Did you pick up the new iPhone yet? Or maybe you’re one of the tens (perhaps hundreds?) of millions of other iOS users that have updated to iOS 6?
iOS users are incredibly loyal when it comes to updating the software that powers their Apple gadgets, especially iPhones. Less than two weeks after iOS 6 was released, the ad network Chitika was tracking a 60 percent adoption rate among all iPhone users on its network. Needless to say, there’s a lot of iPhone users getting accustomed to new features and settings on their devices this fall.

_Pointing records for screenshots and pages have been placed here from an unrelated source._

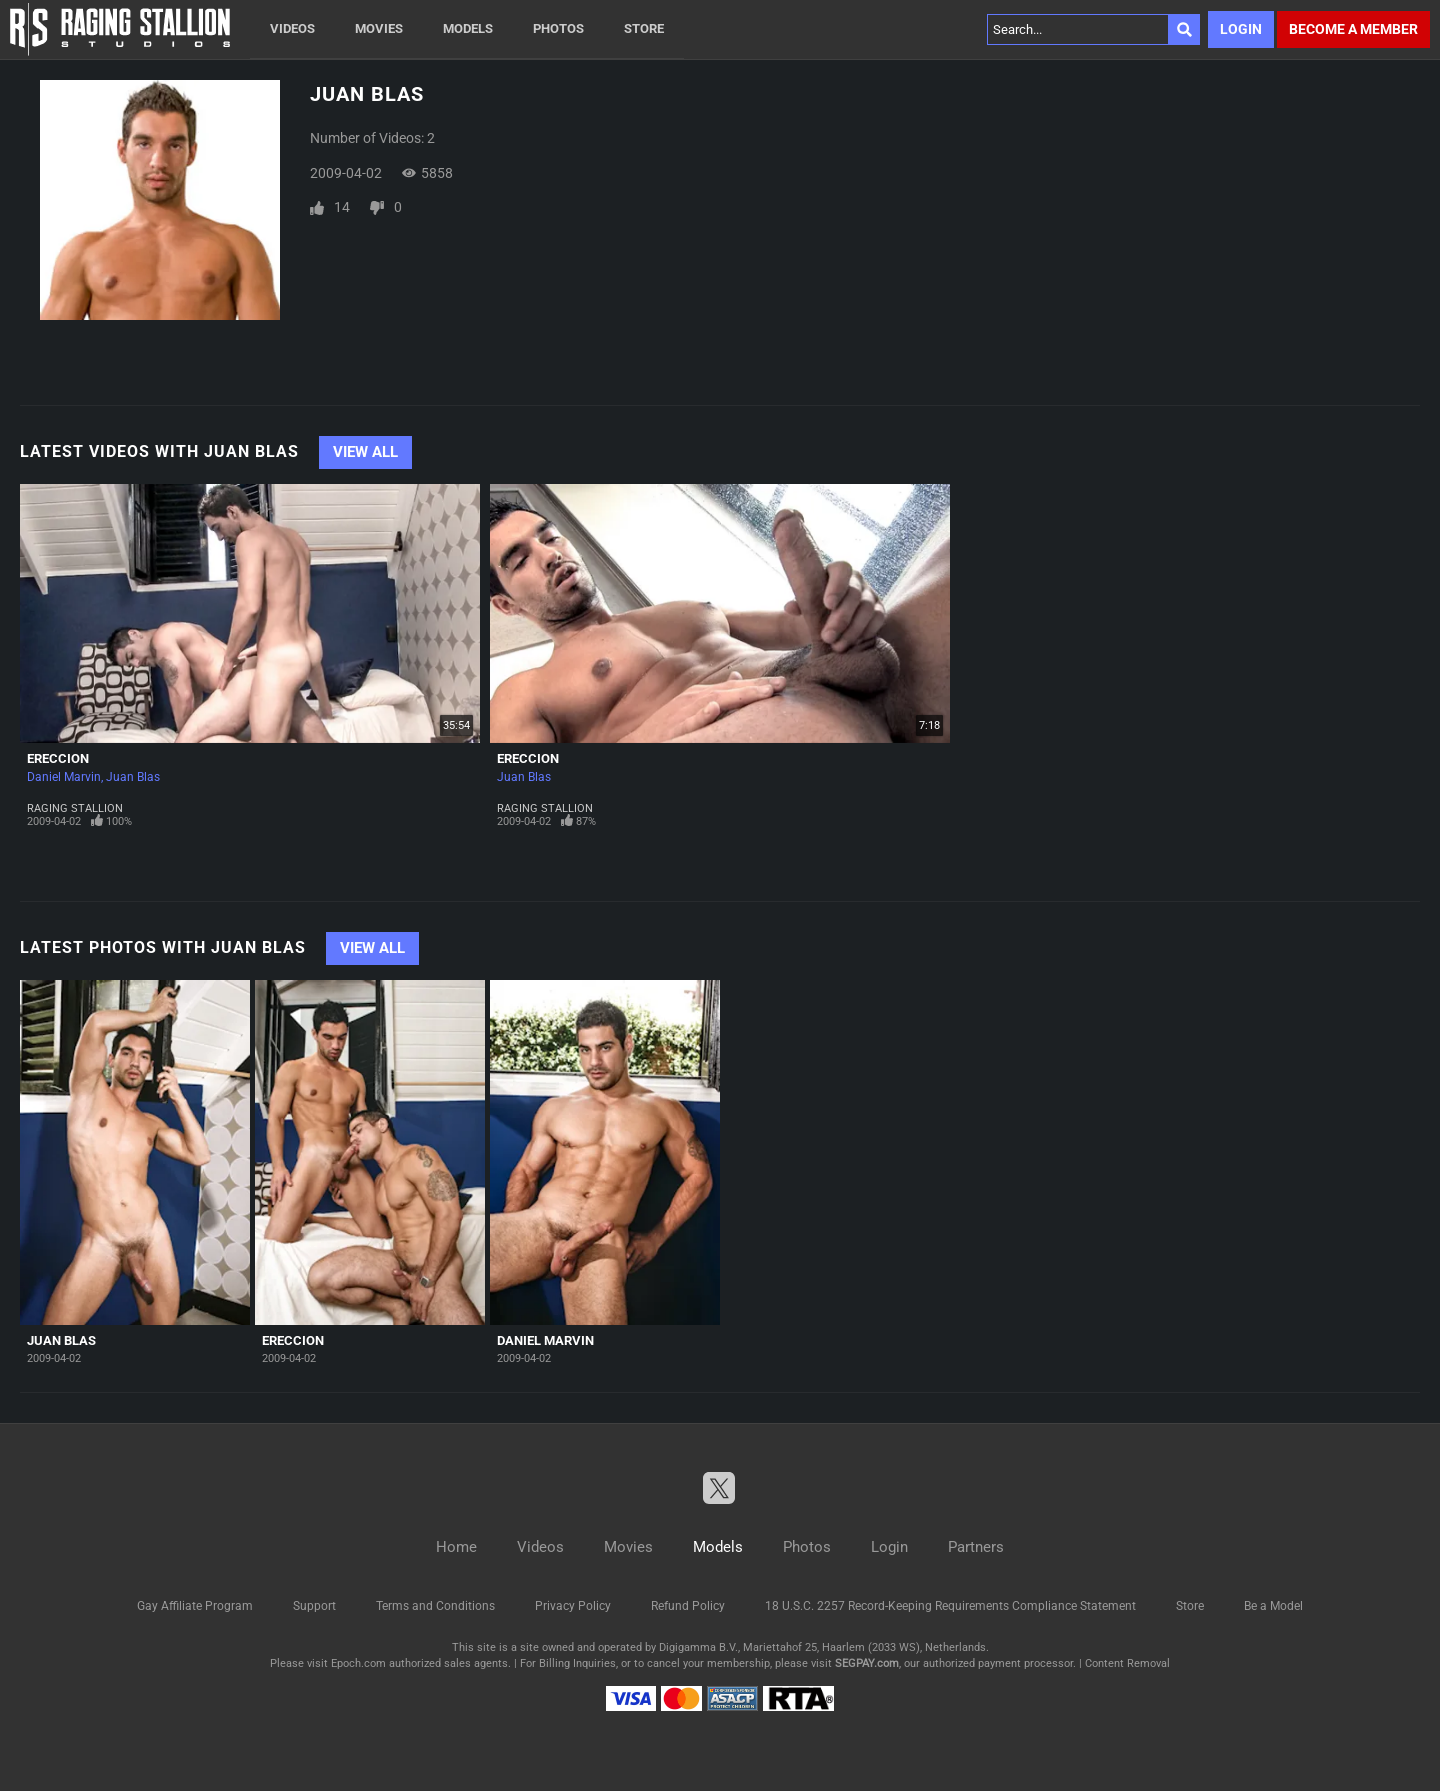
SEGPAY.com (867, 1663)
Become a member (1353, 29)
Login (1241, 29)
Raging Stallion (75, 808)
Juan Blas (133, 777)
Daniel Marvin (64, 777)
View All (365, 452)
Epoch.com (358, 1663)
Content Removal (1127, 1663)
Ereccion (58, 758)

Users might be enjoying these changes, but the implications for marketers and advertisers is a mixed bag. Apple is taking a more streamlined approach to advertising and privacy settings by giving users greater control over their mobile experience as it relates to ad targeting, tracking and the push-and-pull nature of data between apps and users.
The Ad Network View
With iOS 6, Apple introduced a new Advertising Identifier that acts as “a non-permanent, non-personal” tracking mechanism for advertisers to deliver targeted ads. Apple isn’t cool with UDIDs anymore, and why should it be? They were openly abused. The new code is set to replace UDIDs over time. A basic toggle-switch setting in iOS 6 promises users the ability to turn off or “limit” ad tracking — at least that’s how Apple is selling it. It all feels very beta. Few if any ad networks or apps have implemented the new advertising identifier, but all will eventually be required to do so, according to Apple. Until then, it warns users: “you may still receive targeted ads.”
It’s unclear when the transition away from UDIDs will be complete and it’s unlikely we’ll see ad networks do so until they are forced to make the switch. But after the UDID mess, some in the industry are embracing the change and hoping that the new identifiers will somehow replicate the almighty cookie. Apple certainly seems to have sided with the suits in advertising by burying the limit ad tracking option deep into its menu system (settings>general>about>advertising). I’d be surprised if 1 percent of iOS 6 users ever actually see it there. That lack of discoverability could give advertisers the flexibility they need to effectively render the new setting moot in perpetuity.
The Consumer Perspective
On the surface, Apple does appear to be taking a more consumer-centric approaching to privacy settings in iOS 6. A new privacy tab sits front and center in the main settings menu, giving users more direct visibility into which apps have requested access to features or data on their device. I don’t know about you, but I like knowing which apps want to pull up my location, scan through my contacts, calendars, reminders or photos, and gain access to my Twitter and Facebook accounts.
Users can drill into each of those categories to see which apps have requested access and which apps they allowed to retrieve that respective data. Why does Verizon’s FiOS Remote app want access to my photos? I’ll probably never know, but at least I know the request has been made and denied. Same goes for the Flashlight app requesting my location data. What is that about?
Instead of forcing users to search endlessly to turn off these permissions, Apple has placed everything in a single menu that even the most technologically averse users should be able to understand. It’s all on the up and up. By giving users more direct access to their privacy controls, Apple is at least symbolically embracing our right to know and control. So long as it works out that way, color me impressed.